An early riser, by both nature and habit, I can still wake well before dawn, ahead of the alarm clock’s raucous call, grab a quick breakfast and then drive dark roads swept with wind and rain, and sometimes even snow, before making my way down to the river hoping for a chance at an elusive winter-run steelhead.

Or, as spring gives way to summer, I can have my boat in the water and the rods rigged and fishing for feisty Pacific chinook salmon long before 6.30 a.m. That’s when the first ferry pulls away from home town Nanaimo’s Departure Bay on its 95-minute trip, across the Strait of Georgia, from Vancouver Island to Horseshoe Bay and mainland British Columbia.

Only weeks back such an effort, timed to meet a low slack tide, was rewarded with a chinook of just over 18 lbs, one of those prime, early run fish, fattened through the winter on mature herring with flesh that was neither white nor red but rather showing varying subtle tones of pink. Grilled with butter it made for superb eating.

One more for the book of memories so many of us keep, some mentally, some in diary form, others through carefully recorded notes, perhaps now computer-based, supported by lots of photos of people and places, of fish and fishermen.

In my case there are also the treasured clippings from a long ago career with the Belfast Telegraph, one encouraged by then editor Jack Sayers and sports editor Malcolm Brodie to write about a passion for fish and fishing. Of course, not all that early work has survived but some fading examples remain at the bottom of a desk drawer, precious reminders of a time when I fished at every opportunity for brown trout and for the salmon that come back each year to such rivers as the Mourne and the Strule, the Lower Bann, the Glenarm, the Ballinderry, the Maine and the Moyola..

My very first day as a cub reporter was January 1, or perhaps January 2, 1955 so, for the second half of the 1950s, the young reporter, in his late teens and early twenties, was finding his way in a strange, exciting new world. Budgetary restraints meant most of my fishing was on unrestricted waters, free from the constraints, and expense, of private beats and angling club memberships.

Those doors opened later, and the quality of my fishing improved accordingly, but it was still the River Moyola that gave me my very first Atlantic salmon, a bright 10 lb fish that holds a very special place in my heart to this day. Of course, it would be nice to recall how it was taken on a self-tied fly, fished on a venerable, handed-down split cane rod, but the truth is altogether more prosaic.

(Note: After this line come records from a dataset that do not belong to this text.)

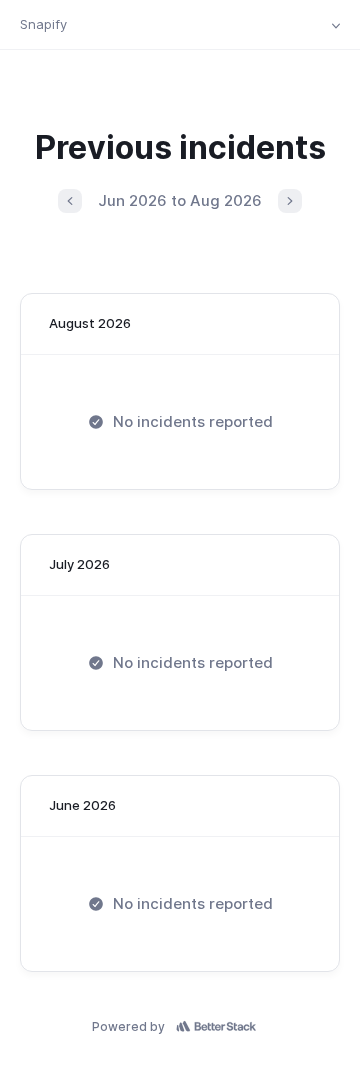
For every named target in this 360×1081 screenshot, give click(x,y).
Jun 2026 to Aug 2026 (180, 200)
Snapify (43, 24)
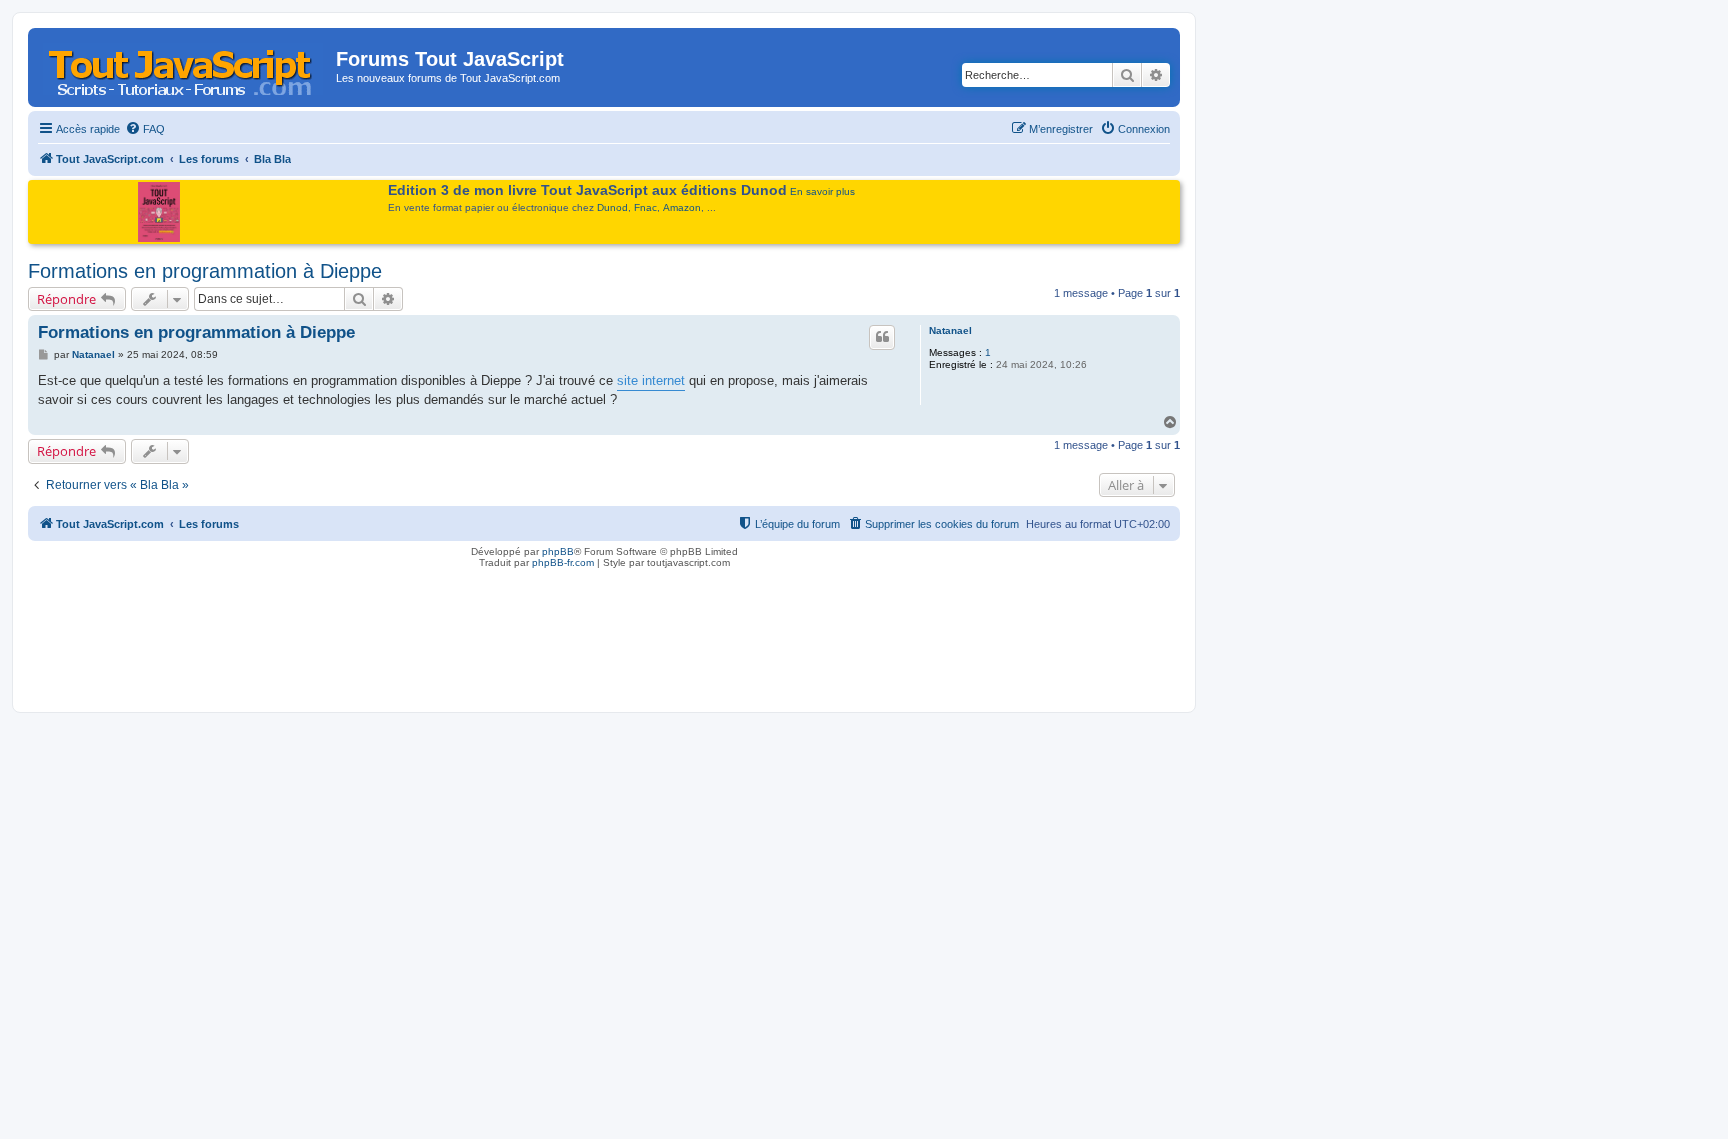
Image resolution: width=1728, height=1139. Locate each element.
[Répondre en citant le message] (882, 337)
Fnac (645, 207)
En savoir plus (822, 191)
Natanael (950, 330)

No one in my family had the slightest interest in fishing or fish, beyond what ended up on the table, so there was no heirloom tackle to cherish, no tradition of fly-fishing to be passed on from father to son. Happily, my own consuming love of the sport now lives on in our two sons with more recently arrived grandson Finn a sure recruit for the future.

Eldest son Richard caught his first trout off Lower Lough Erne’s Eagle Point at a very young age, nearer three than four, so it should not be too long before Finn is being encouraged to follow in the footsteps of his grandfather, his uncle and Conor, his father. That should help to keep us all young at heart.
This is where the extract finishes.